At this point in the Harry Bosch series Harry has been retired for several years but keeps his hand in by helping a young woman detective with the Hollywood Division; that association has to be generally kept quiet though. Harry is basically bored. Renee Ballard is young, single, overworked and sometimes harassed but Bosch and Ballard have a similar mentality.
The first case(s) in this book: 3 young women have been brutally raped in what amounts to home invasions. Barrett gets information on the crimes from the victims even though the they were traumatized. These violent rapes seem to be coordinated and the perpetrator is apparently a small group of men – not an individual.
Another case, although not necessarily separate, is the murder by gunshot killing of a local business owner during a melee which erupted during a neighborhood New Year’s Eve party. As it turns out, the victim was an ex-gangster who “bought his way out” years prior and now had plenty of assets for someone …
So Renee is covering a serial rape case in the addition to the murder of a ex-gangster with one cop looking like he’s covering something up. Action includes coordinating activities with Bosch on the old gangster using and interviews with the victims on the rape case. Ballard and Renee also coordinate sneaking around (out of the eyes of the bosses) getting stuff they need from whomever is involved.
The book is kind of slow until Part 2 at about half-way which opens with much increased use of force. Part 3, maybe 3/4 through, is intense, so hang in there. The elements are there – dangerous people who are greedy and willing to do what it takes, and scared people who will lie and snitch. Loyalty goes as far as a person is useful. These tensions explode in Part 3 and naturally Ballard acts just like Bosch about putting solving the case above all else including department authority.
Also, I think maybe all the descriptions and references to what Renee is doing when and how, slows the book down a bit. She checks reference material and cases and she calls a lot of people and she thinks a lot. She communicates with Bosch who is always very discretely around and helpful.

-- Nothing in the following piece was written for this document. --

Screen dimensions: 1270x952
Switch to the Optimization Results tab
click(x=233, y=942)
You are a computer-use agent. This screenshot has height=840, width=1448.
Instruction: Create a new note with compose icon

A reading group asked a question about one-word reviews and my reply was that the book was “timely.” By that I meant that there were references to quarantine, covid, distancing etc. They’re waiting for vaccines to be released. Being older and having had surgeries, Bosch is “at risk,” but that’s not specifically mentioned.
About narrations, Christine Lakin doesn’t seem to know how to read male characters. Otherwise she’s fine but it can seriously interfere with comprehension when the listener has to ask “Who said that?” and have a hard time figuring it out.